That's because SA no longer ships with rules in the source kit.
First thing you do after a new install is run sa-update to download
a set of rules and those go into a seperate directory.
Do this:
spamassassin --lint -D 2>&1 | grep dir
And you should see things like:
Sep 16 14:21:39.457 [27354] dbg: config: using "/var/lib/spamassassin/3.003001"
for default rules dir
Sep 16 14:21:39.460 [27354] dbg: config: using "/etc/mail/spamassassin" for
site rules dir
That will tell you what directory trees contain the rules files
that -your- SA kit is using.
Now if you do:
spamassassin --lint -D 2>&1 | grep 'config:'
it will tell you all the rules files that it's processing
(and a bunch of other stuff too).
On Mon, 16 Sep 2013, Abhijeet Rastogi wrote:
Hi John,
Did a
$grep -inr __HAS_SENDER ./
in the source. No hits, what-so-ever.
On Mon, Sep 16, 2013 at 11:37 PM, John Hardin <jhar...@impsec.org> wrote:
On Mon, 16 Sep 2013, Abhijeet Rastogi wrote:
Hi John,
I'm sure you're pretty clear on explaining it but as a newbie I'm
facing issues. My concern still exists. I could see loglines like:
Sep 16 14:41:51.607 [3999] dbg: rules: ran header rule __HAS_SENDER
======> got hit: "<YES>"
Sep 16 14:41:51.606 [3999] dbg: rules: ran header rule __HAS_TO
======> got hit: "<YES>"
Sep 16 14:41:51.605 [3999] dbg: rules: ran header rule __HAS_ERRORS_TO
======> got hit: "<YES>"
Sep 16 14:41:51.604 [3999] dbg: rules: ran header rule __HAS_XMAIL
======> got hit: "<YES>"
But, I don't see that defined anywhere (grepped them against 3.3
version from svn). Also, in the install (CentOS5), I couldn't find it
either (Checked both /usr/share/spamassassin and
/etc/mail/spamassassin). So, what's the deal with these, where are
these defined?
Did you search subdirectories as well? sa-update updates rules into
subdirectories.
I would really appreciate a reply here. Thanks
On Mon, Sep 16, 2013 at 10:46 PM, John Hardin <jhar...@impsec.org> wrote:
On Mon, 16 Sep 2013, Abhijeet Rastogi wrote:
Hi John,
Thanks for the reply. I could get the above said rule as a "meta" one.
Thanks for that.
Apologies if that came across as condescending, I was just trying to be
thorough.
One more thing I was hoping you could help me with.

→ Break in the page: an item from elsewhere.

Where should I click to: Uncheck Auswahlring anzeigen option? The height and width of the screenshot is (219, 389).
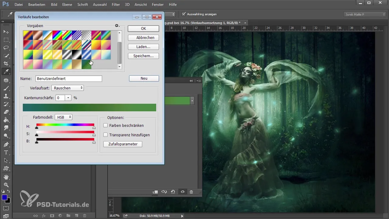[x=184, y=14]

Can you explain as to what's the difference between rules under
"./rules" and under "./rulesrc/sandbox/" directory?
The "rules" directory is rules that are published no matter what. That's
the
"static" ruleset, the base rules that everything can depend on to be
present, and rules that have always performed well.

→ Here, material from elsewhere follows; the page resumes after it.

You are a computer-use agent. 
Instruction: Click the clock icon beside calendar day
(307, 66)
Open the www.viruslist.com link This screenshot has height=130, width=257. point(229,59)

The stuff under the sandbox directories is more dynamic. The rules there
are
run through the nightly masscheck process, and if they perform well
enough
they get published. They're more "dynamic", in that older rules that stop
performing well against current spam (as represented by the masscheck
corpora) may stop being published, and may automatically start being
published again if the corpora starts containing that type of spam again.

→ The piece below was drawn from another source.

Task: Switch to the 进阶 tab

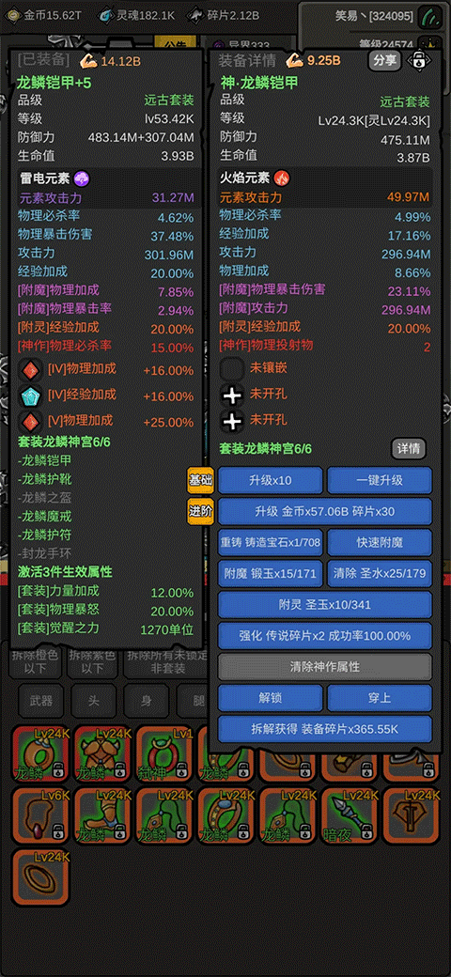Action: pos(200,512)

The reason I want to know this is because I've a requirement where I
want
to disable everything (meaning *all* rules) except a locally hosted
URIBL).
I was hoping that I could do this by adding the output of the below
command.
(running in the source code).
cat rules/*.cf | grep -E '^(header|body)' | awk '{print $2}' | sed
's/^/score /' | sed 's/$/ 0/'
But, to my surprise, it didn't help. I still had various checks stull
getting applied like __HAS_TO, __HAS_ERRORS_TO etc etc. Any idea as to
what can be done about that?
As __subrules don't have a score, their execution cannot be disabled by
setting their score to zero.
If you want to override the default behavior of SA to that degree, it's
easier to change the config directory that SpamAssassin and spamd use
with
the -c option, so that none of the base rule files are read in the first
place. You'll need to provide some minimal set of config files in
whatever
custom config directory you specify in order to get SA to run, but that
will
avoid all the extra default stuff you don't seem to want.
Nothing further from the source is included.